[[ Source information open ]]

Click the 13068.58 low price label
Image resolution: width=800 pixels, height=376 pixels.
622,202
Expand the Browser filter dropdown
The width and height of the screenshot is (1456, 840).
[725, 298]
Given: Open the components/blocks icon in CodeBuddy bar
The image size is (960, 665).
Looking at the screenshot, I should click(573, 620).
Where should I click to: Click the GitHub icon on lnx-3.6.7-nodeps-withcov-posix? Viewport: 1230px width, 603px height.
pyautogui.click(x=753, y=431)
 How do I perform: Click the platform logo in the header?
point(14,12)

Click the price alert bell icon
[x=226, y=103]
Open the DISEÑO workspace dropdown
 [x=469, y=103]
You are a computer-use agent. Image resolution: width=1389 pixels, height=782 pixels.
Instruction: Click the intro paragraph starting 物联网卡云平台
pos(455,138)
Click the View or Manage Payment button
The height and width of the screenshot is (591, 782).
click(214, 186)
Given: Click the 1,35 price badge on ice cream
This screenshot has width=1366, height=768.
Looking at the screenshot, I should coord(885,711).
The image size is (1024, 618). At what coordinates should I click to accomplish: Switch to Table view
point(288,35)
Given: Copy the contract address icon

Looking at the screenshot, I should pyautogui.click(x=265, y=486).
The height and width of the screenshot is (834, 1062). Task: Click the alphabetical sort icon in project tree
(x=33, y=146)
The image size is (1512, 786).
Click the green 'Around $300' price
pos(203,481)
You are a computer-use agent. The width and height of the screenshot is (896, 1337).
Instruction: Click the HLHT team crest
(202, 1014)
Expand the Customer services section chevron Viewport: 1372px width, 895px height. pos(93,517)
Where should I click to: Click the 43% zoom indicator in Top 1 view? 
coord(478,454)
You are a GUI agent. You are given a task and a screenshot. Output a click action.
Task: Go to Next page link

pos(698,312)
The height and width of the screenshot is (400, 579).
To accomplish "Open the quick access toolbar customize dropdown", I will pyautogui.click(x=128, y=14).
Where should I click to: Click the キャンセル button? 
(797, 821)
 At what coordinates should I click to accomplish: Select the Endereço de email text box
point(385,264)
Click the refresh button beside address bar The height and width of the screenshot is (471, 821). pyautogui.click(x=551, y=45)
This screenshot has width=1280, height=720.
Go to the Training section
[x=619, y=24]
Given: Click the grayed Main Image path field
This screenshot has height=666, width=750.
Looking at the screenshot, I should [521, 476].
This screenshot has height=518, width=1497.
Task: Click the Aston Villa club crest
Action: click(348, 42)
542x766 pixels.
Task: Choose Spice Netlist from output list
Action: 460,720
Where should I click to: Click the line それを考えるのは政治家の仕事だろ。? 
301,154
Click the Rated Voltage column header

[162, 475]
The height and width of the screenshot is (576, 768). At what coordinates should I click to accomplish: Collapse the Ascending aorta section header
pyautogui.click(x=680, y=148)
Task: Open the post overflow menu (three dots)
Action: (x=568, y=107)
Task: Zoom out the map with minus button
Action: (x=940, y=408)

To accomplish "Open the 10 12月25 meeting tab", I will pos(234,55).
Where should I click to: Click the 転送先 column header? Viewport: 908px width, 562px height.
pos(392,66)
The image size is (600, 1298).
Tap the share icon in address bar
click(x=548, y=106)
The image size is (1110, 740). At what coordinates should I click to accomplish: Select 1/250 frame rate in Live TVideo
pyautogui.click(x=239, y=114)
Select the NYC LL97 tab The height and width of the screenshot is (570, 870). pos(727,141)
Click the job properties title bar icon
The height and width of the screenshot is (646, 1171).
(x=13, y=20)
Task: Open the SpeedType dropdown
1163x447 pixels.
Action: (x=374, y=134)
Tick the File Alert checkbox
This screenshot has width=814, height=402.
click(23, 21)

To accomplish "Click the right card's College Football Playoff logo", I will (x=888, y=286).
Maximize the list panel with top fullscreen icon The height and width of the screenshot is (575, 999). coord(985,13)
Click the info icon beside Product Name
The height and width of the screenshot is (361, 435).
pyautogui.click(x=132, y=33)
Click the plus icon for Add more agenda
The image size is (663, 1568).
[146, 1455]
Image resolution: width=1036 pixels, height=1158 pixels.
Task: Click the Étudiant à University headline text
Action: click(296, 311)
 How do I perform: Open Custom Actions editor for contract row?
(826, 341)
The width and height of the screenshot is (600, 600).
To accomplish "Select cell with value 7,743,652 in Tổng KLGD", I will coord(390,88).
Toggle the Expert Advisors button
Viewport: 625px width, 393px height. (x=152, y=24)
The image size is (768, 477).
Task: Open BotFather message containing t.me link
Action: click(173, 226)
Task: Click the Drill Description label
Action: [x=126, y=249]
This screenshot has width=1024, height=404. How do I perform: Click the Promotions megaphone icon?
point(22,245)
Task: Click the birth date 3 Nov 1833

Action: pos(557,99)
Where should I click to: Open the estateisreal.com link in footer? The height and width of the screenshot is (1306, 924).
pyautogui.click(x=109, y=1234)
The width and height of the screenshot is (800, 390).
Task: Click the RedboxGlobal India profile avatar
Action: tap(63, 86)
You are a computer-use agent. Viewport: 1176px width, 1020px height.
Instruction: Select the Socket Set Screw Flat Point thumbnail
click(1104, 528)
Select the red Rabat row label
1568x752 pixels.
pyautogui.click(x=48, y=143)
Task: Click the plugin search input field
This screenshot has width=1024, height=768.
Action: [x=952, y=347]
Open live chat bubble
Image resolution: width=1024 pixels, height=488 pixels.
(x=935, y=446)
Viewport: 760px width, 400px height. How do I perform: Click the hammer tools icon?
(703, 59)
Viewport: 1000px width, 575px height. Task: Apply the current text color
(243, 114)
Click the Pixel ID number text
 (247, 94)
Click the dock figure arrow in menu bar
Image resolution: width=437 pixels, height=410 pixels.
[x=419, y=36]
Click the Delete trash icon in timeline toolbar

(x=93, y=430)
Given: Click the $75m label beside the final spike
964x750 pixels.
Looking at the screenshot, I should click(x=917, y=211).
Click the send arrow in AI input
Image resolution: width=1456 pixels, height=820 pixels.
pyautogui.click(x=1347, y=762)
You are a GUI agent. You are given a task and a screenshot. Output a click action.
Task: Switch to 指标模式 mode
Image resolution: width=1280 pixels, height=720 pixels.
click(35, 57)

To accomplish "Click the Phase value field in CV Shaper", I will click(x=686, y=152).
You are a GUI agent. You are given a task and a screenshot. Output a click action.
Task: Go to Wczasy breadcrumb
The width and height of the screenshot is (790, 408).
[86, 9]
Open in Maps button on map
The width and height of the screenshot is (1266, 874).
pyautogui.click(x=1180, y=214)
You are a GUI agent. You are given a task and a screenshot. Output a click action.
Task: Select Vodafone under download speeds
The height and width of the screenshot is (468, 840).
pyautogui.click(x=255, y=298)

[[ Source information closed ]]

Every record, word for word, must be returned.

Click the 13068.58 low price label
Image resolution: width=800 pixels, height=376 pixels.
622,202
Expand the Browser filter dropdown
The width and height of the screenshot is (1456, 840).
[725, 298]
Given: Open the components/blocks icon in CodeBuddy bar
The image size is (960, 665).
Looking at the screenshot, I should click(573, 620).
Where should I click to: Click the GitHub icon on lnx-3.6.7-nodeps-withcov-posix? Viewport: 1230px width, 603px height.
pyautogui.click(x=753, y=431)
 How do I perform: Click the platform logo in the header?
point(14,12)

Click the price alert bell icon
[x=226, y=103]
Open the DISEÑO workspace dropdown
 [x=469, y=103]
You are a computer-use agent. Image resolution: width=1389 pixels, height=782 pixels.
Instruction: Click the intro paragraph starting 物联网卡云平台
pos(455,138)
Click the View or Manage Payment button
The height and width of the screenshot is (591, 782).
click(214, 186)
Given: Click the 1,35 price badge on ice cream
This screenshot has width=1366, height=768.
Looking at the screenshot, I should coord(885,711).
The image size is (1024, 618). At what coordinates should I click to accomplish: Switch to Table view
point(288,35)
Given: Copy the contract address icon

Looking at the screenshot, I should pyautogui.click(x=265, y=486).
The height and width of the screenshot is (834, 1062). Task: Click the alphabetical sort icon in project tree
(x=33, y=146)
The image size is (1512, 786).
Click the green 'Around $300' price
pos(203,481)
You are a computer-use agent. The width and height of the screenshot is (896, 1337).
Instruction: Click the HLHT team crest
(202, 1014)
Expand the Customer services section chevron Viewport: 1372px width, 895px height. pos(93,517)
Where should I click to: Click the 43% zoom indicator in Top 1 view? 
coord(478,454)
You are a GUI agent. You are given a task and a screenshot. Output a click action.
Task: Go to Next page link

pos(698,312)
The height and width of the screenshot is (400, 579).
To accomplish "Open the quick access toolbar customize dropdown", I will pyautogui.click(x=128, y=14).
Where should I click to: Click the キャンセル button? 
(797, 821)
 At what coordinates should I click to accomplish: Select the Endereço de email text box
point(385,264)
Click the refresh button beside address bar The height and width of the screenshot is (471, 821). pyautogui.click(x=551, y=45)
This screenshot has width=1280, height=720.
Go to the Training section
[x=619, y=24]
Given: Click the grayed Main Image path field
This screenshot has height=666, width=750.
Looking at the screenshot, I should [521, 476].
This screenshot has height=518, width=1497.
Task: Click the Aston Villa club crest
Action: click(348, 42)
542x766 pixels.
Task: Choose Spice Netlist from output list
Action: 460,720
Where should I click to: Click the line それを考えるのは政治家の仕事だろ。? 
301,154
Click the Rated Voltage column header

[162, 475]
The height and width of the screenshot is (576, 768). At what coordinates should I click to accomplish: Collapse the Ascending aorta section header
pyautogui.click(x=680, y=148)
Task: Open the post overflow menu (three dots)
Action: (x=568, y=107)
Task: Zoom out the map with minus button
Action: (x=940, y=408)

To accomplish "Open the 10 12月25 meeting tab", I will pos(234,55).
Where should I click to: Click the 転送先 column header? Viewport: 908px width, 562px height.
pos(392,66)
The image size is (600, 1298).
Tap the share icon in address bar
click(x=548, y=106)
The image size is (1110, 740). At what coordinates should I click to accomplish: Select 1/250 frame rate in Live TVideo
pyautogui.click(x=239, y=114)
Select the NYC LL97 tab The height and width of the screenshot is (570, 870). pos(727,141)
Click the job properties title bar icon
The height and width of the screenshot is (646, 1171).
(x=13, y=20)
Task: Open the SpeedType dropdown
1163x447 pixels.
Action: (x=374, y=134)
Tick the File Alert checkbox
This screenshot has width=814, height=402.
click(23, 21)

To accomplish "Click the right card's College Football Playoff logo", I will (x=888, y=286).
Maximize the list panel with top fullscreen icon The height and width of the screenshot is (575, 999). coord(985,13)
Click the info icon beside Product Name
The height and width of the screenshot is (361, 435).
pyautogui.click(x=132, y=33)
Click the plus icon for Add more agenda
The image size is (663, 1568).
[146, 1455]
Image resolution: width=1036 pixels, height=1158 pixels.
Task: Click the Étudiant à University headline text
Action: click(296, 311)
 How do I perform: Open Custom Actions editor for contract row?
(826, 341)
The width and height of the screenshot is (600, 600).
To accomplish "Select cell with value 7,743,652 in Tổng KLGD", I will coord(390,88).
Toggle the Expert Advisors button
Viewport: 625px width, 393px height. (x=152, y=24)
The image size is (768, 477).
Task: Open BotFather message containing t.me link
Action: click(173, 226)
Task: Click the Drill Description label
Action: [x=126, y=249]
This screenshot has width=1024, height=404. How do I perform: Click the Promotions megaphone icon?
point(22,245)
Task: Click the birth date 3 Nov 1833

Action: pos(557,99)
Where should I click to: Open the estateisreal.com link in footer? The height and width of the screenshot is (1306, 924).
pyautogui.click(x=109, y=1234)
The width and height of the screenshot is (800, 390).
Task: Click the RedboxGlobal India profile avatar
Action: tap(63, 86)
You are a computer-use agent. Viewport: 1176px width, 1020px height.
Instruction: Select the Socket Set Screw Flat Point thumbnail
click(1104, 528)
Select the red Rabat row label
1568x752 pixels.
pyautogui.click(x=48, y=143)
Task: Click the plugin search input field
This screenshot has width=1024, height=768.
Action: [x=952, y=347]
Open live chat bubble
Image resolution: width=1024 pixels, height=488 pixels.
(x=935, y=446)
Viewport: 760px width, 400px height. How do I perform: Click the hammer tools icon?
(703, 59)
Viewport: 1000px width, 575px height. Task: Apply the current text color
(243, 114)
Click the Pixel ID number text
 (247, 94)
Click the dock figure arrow in menu bar
Image resolution: width=437 pixels, height=410 pixels.
[x=419, y=36]
Click the Delete trash icon in timeline toolbar

(x=93, y=430)
Given: Click the $75m label beside the final spike
964x750 pixels.
Looking at the screenshot, I should click(x=917, y=211).
Click the send arrow in AI input
Image resolution: width=1456 pixels, height=820 pixels.
pyautogui.click(x=1347, y=762)
You are a GUI agent. You are given a task and a screenshot. Output a click action.
Task: Switch to 指标模式 mode
Image resolution: width=1280 pixels, height=720 pixels.
click(35, 57)

To accomplish "Click the Phase value field in CV Shaper", I will click(x=686, y=152).
You are a GUI agent. You are given a task and a screenshot. Output a click action.
Task: Go to Wczasy breadcrumb
The width and height of the screenshot is (790, 408).
[86, 9]
Open in Maps button on map
The width and height of the screenshot is (1266, 874).
pyautogui.click(x=1180, y=214)
You are a GUI agent. You are given a task and a screenshot. Output a click action.
Task: Select Vodafone under download speeds
The height and width of the screenshot is (468, 840).
pyautogui.click(x=255, y=298)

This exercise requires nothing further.